総務省の通信利用動向調査によれば、2013年末には携帯電話に占めるスマートフォン(スマホ)の割合は約60%になりました。「スマホを電話やLINEなどプライベートで使うだけではもったいない。インターネット上のクラウドサービスを利用して看護の現場を快適にしましょう!」というさまざまなアイデアに溢れた『あなたのスマホ 看護に役立ちます!』を執筆した前田樹海さんに本書のあれこれをうかがいました。
――マックパソコンを過去16台買い換え、WEBとITに精通した前田さんならではの企画ですね!
いや、実は私のアイデアではなく、本書の編集者である青野さんが、2013年冬のある日、私の研究室にふらっと現れて「前田さん、スマホでレポートや論文って書けるものなんですか?」と聞かれたので、「可能ですけど、PCで書いたほうが早いですよ。いつでもどこでもスマホで書き物の修正はできますけどね」と答えたことがきっかけなんです。

++++

上のスマホ活用本をめぐるインタビューを、最後の文の後から引き継いで書き進めてください。

++++

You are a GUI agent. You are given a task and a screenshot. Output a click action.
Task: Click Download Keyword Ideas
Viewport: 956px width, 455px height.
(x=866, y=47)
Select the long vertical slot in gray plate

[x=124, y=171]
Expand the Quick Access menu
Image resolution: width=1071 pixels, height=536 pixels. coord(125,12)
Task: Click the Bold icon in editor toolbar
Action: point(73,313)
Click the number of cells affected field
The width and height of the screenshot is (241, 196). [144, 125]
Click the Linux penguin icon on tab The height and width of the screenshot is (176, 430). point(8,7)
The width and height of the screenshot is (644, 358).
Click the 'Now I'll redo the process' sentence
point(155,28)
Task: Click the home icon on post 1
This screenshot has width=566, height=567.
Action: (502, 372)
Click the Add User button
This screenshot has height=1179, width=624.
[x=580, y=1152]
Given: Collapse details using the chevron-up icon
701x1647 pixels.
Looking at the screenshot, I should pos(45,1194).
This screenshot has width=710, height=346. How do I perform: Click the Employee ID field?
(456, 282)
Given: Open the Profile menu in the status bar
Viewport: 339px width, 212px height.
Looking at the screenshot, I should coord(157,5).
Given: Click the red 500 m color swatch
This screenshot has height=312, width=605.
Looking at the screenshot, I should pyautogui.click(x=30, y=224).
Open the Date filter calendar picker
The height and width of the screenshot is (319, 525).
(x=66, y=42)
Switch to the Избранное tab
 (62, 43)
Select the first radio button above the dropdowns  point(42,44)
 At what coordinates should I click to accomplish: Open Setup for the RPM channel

++++

本課題の出力:
そこから2人で議論してアイデアがふくらみ、「じゃあスマホで看護の仕事にかかわるこんなこと・あんなことができますよ! というアイデア集、提案本をつくりましょう」という本書のコンセプトができあがったわけです。
――なるほど。スマホ上でアプリサービスを使うためには、クラウドを理解しておく必要があると本書に書かれています。「クラウドって何? それっておいしいの?」と思う方も多いと思いますが……。
食べられるわけではないですが、クラウドは使うとおいしいというか、大変便利ですよ。クラウド(cloud)は英語で雲のこと。要は「自分でデータを持たず、ネット上に保持しておくこと」なんです。ネットの広大な青空の中に、自分がアクセスできる雲をつくり、そこに情報を置いておくようなイメージですね。自分のクラウドから情報を取り出したいときには、鍵(ID やパスワード)さえあればOKです。
自宅のPCでも、仕事場のPCでも、スマホでもタブレットでも、どこからでも同じデータにアクセスして、内容を閲覧したり更新したりできます。例えばカレンダーで言えば、出先で新たな予定が決まれば、その場でスマホを使って予定を入力。それがクラウド上のカレンダーであれば、自宅のPC にも、新たに加えた予定が反映されているわけです。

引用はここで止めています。